<<<<

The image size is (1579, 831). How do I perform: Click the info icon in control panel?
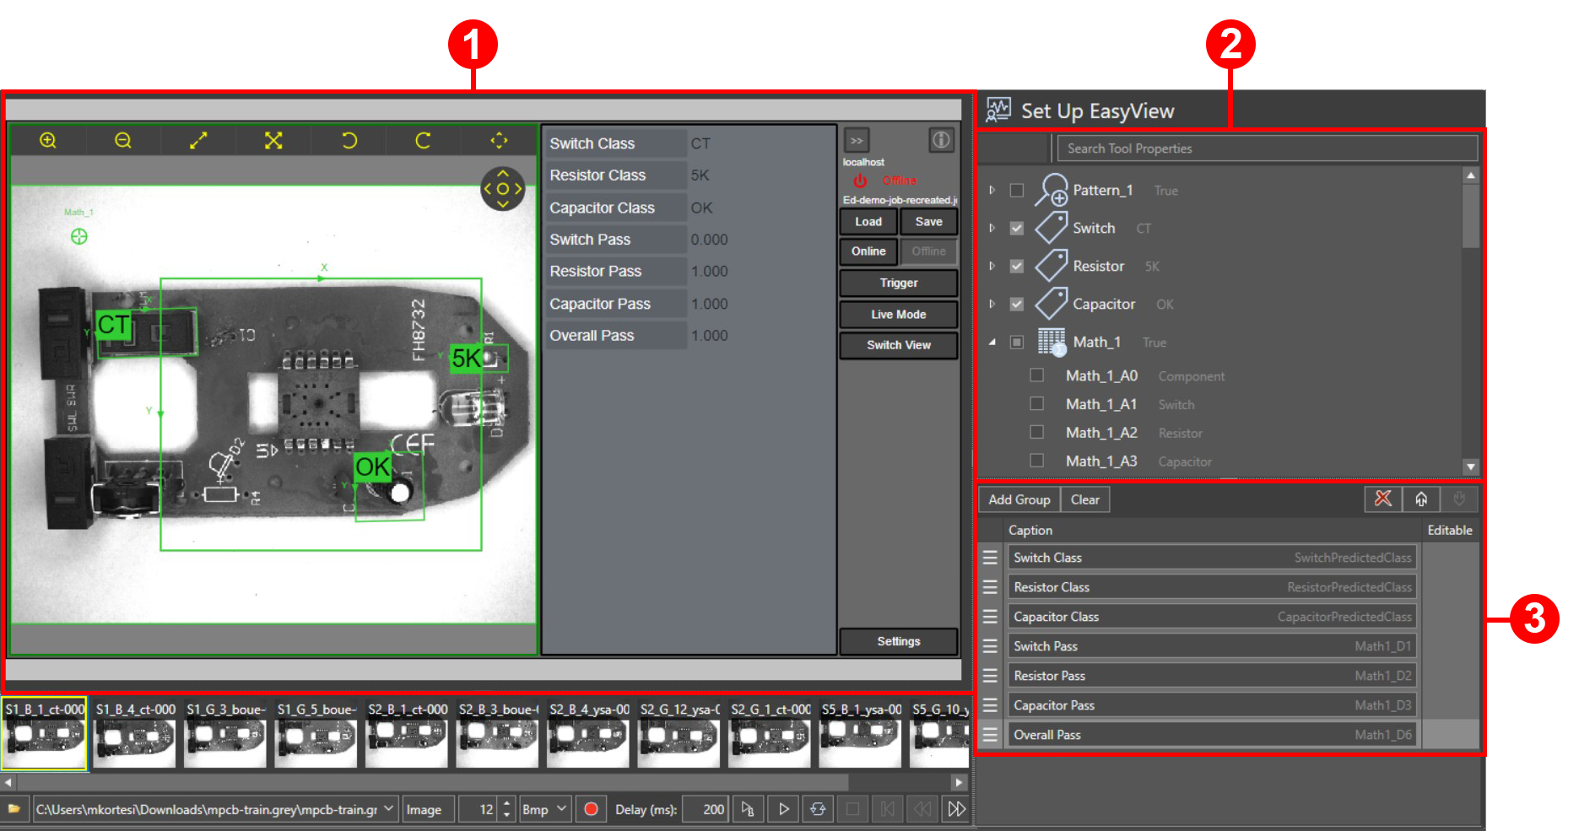[x=941, y=140]
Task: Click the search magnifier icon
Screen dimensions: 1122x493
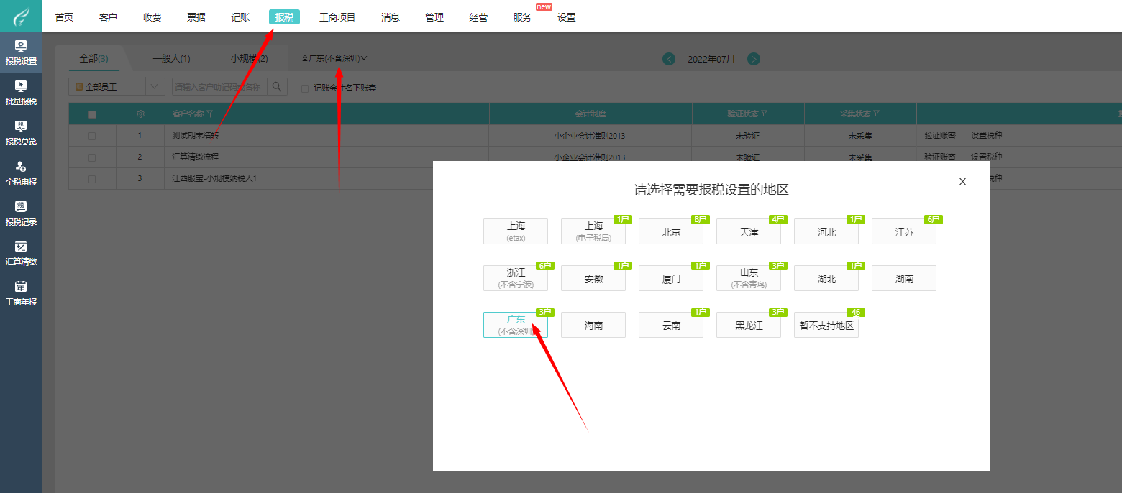Action: point(277,87)
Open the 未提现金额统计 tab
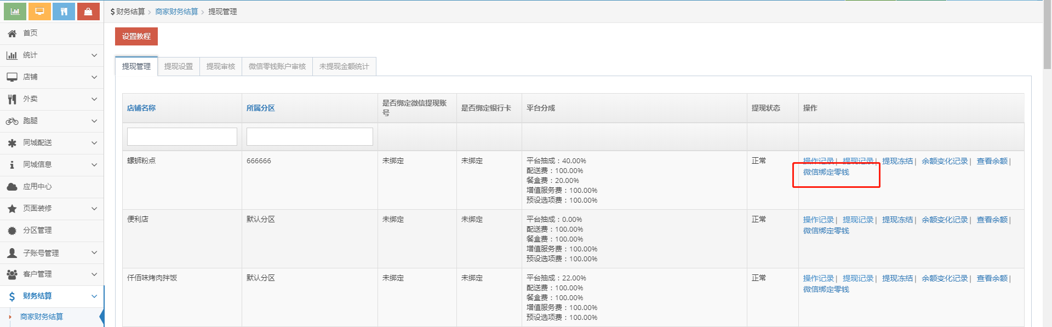1052x327 pixels. [344, 66]
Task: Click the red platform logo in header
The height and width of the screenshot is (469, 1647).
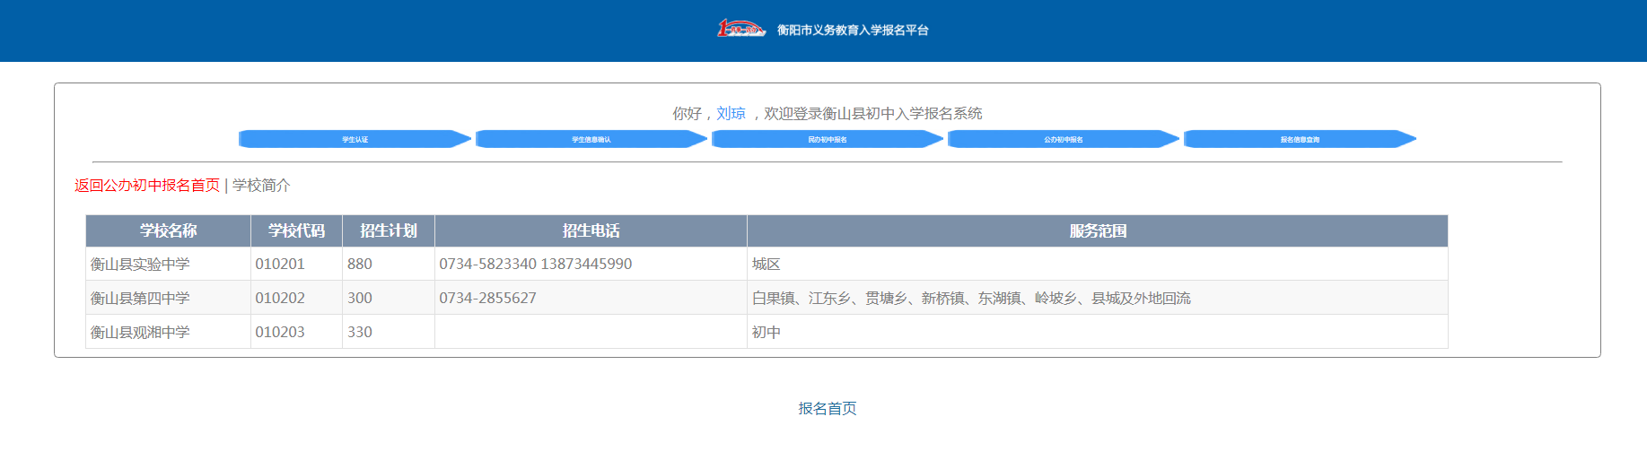Action: (x=740, y=30)
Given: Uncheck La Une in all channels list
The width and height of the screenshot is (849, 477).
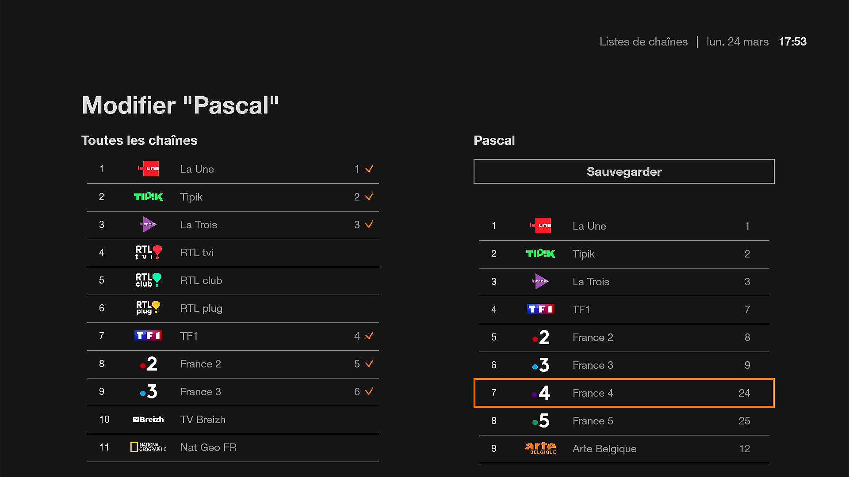Looking at the screenshot, I should pos(369,169).
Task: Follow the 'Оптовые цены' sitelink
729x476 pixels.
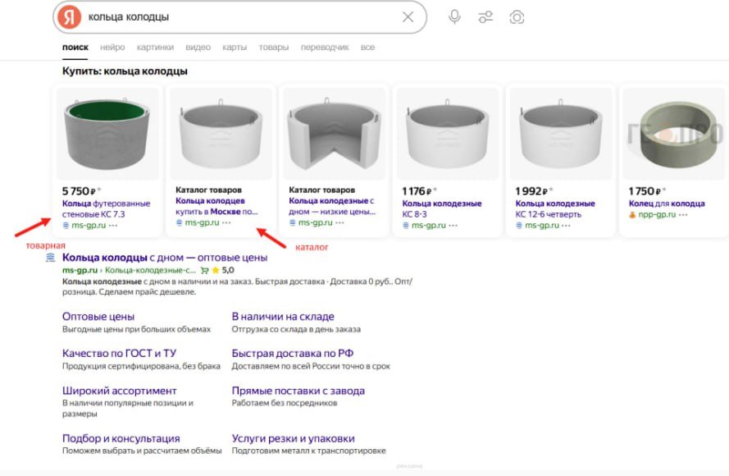Action: [98, 316]
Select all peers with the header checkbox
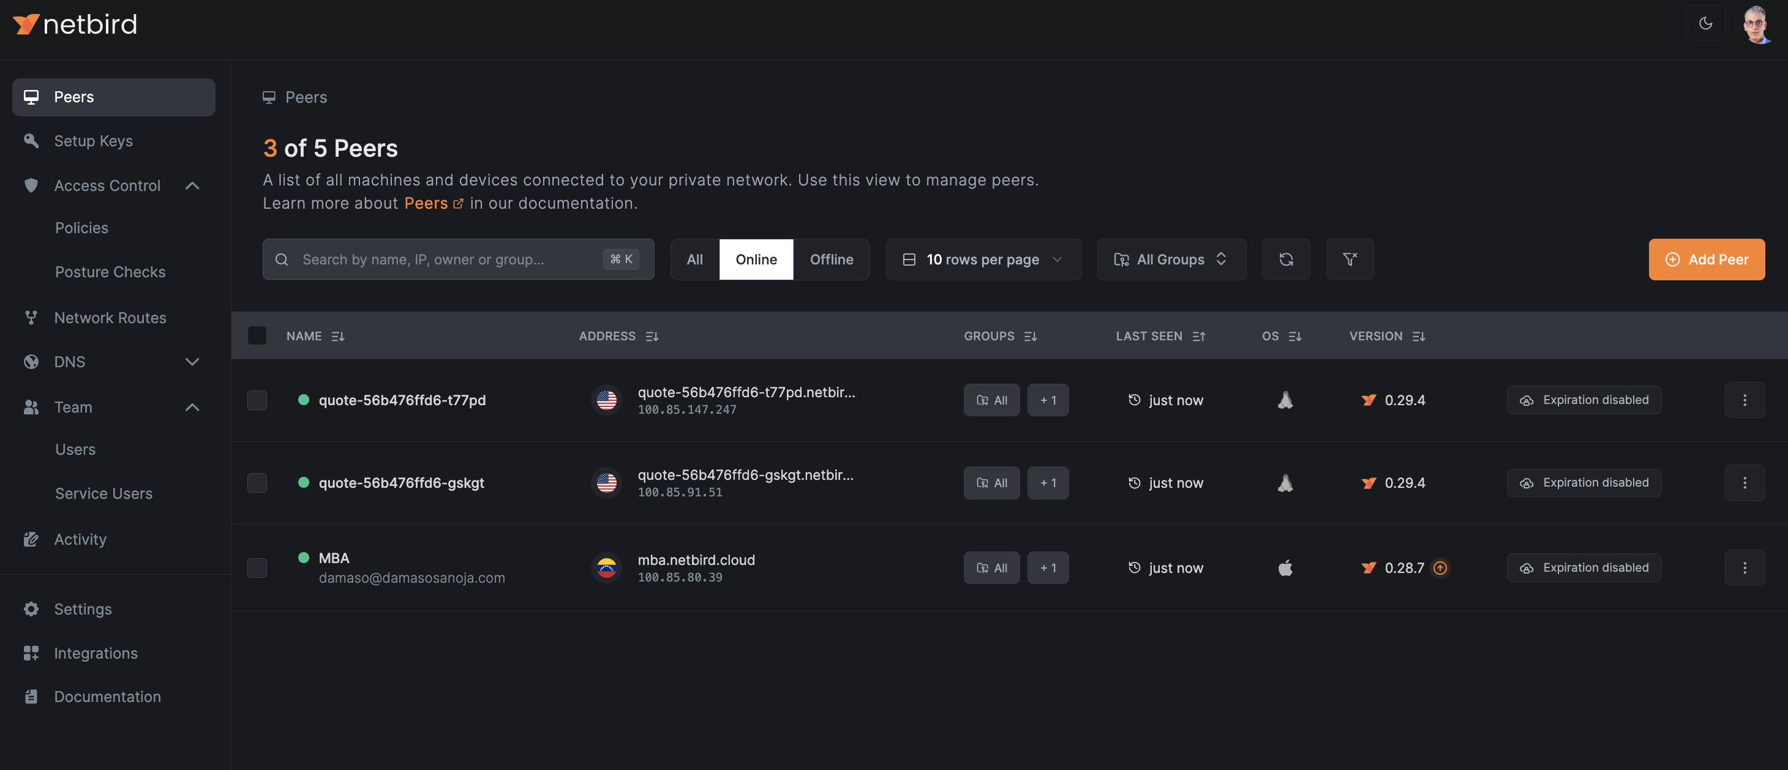 [257, 336]
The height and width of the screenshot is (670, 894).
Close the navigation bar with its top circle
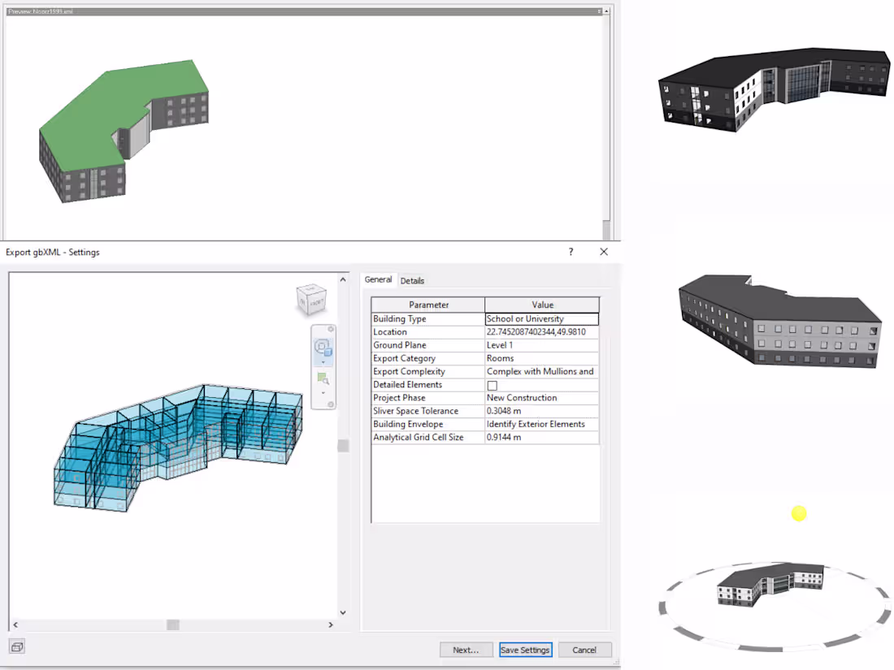331,328
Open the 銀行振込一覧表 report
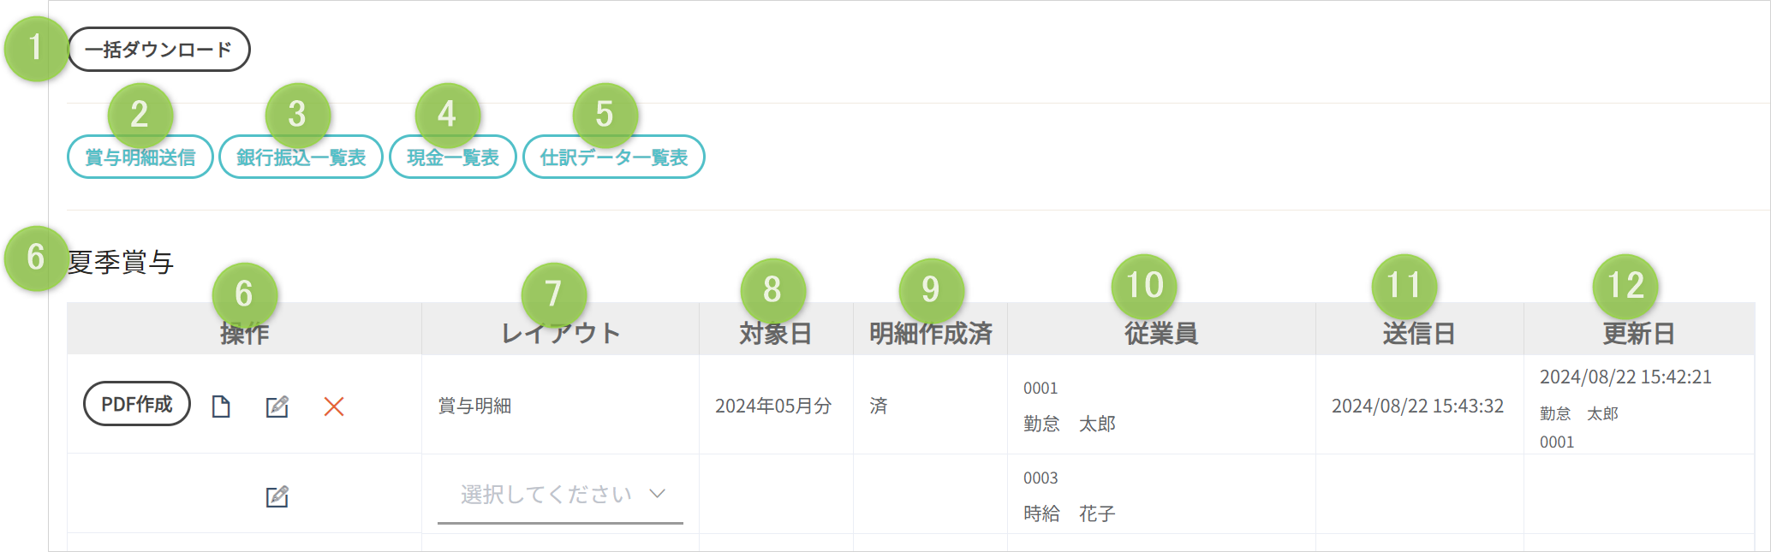The width and height of the screenshot is (1771, 552). [x=301, y=157]
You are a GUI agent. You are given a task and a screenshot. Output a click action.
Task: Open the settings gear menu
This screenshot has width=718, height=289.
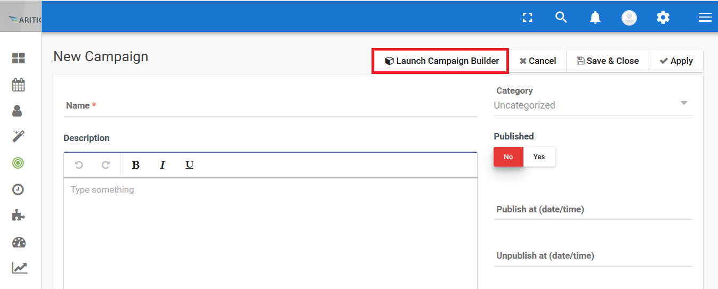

>>>>

## [WHAT YOU ARE ASKED TO DO]
Quote every entry above word for word, leaving out the pictures.

## [REPLY]
The image size is (1579, 831). How do I perform: Click the info icon in control panel?
[x=941, y=140]
Task: Click the search magnifier icon
Screen dimensions: 1122x493
Action: point(277,87)
Open the 未提现金额统计 tab
1052x327 pixels. [344, 66]
Task: Click the red platform logo in header
The height and width of the screenshot is (469, 1647).
Action: (x=740, y=30)
Given: Uncheck La Une in all channels list
The width and height of the screenshot is (849, 477).
Looking at the screenshot, I should pos(369,169).
Task: Follow the 'Оптовые цены' sitelink
729x476 pixels.
Action: [98, 316]
Select all peers with the header checkbox
 [257, 336]
The height and width of the screenshot is (670, 894).
Close the navigation bar with its top circle
331,328
Open the 銀行振込一覧表 report
The width and height of the screenshot is (1771, 552). [x=301, y=157]
You are a GUI agent. You are given a task and a screenshot. Output a click action.
Task: Open the settings gear menu
This screenshot has width=718, height=289.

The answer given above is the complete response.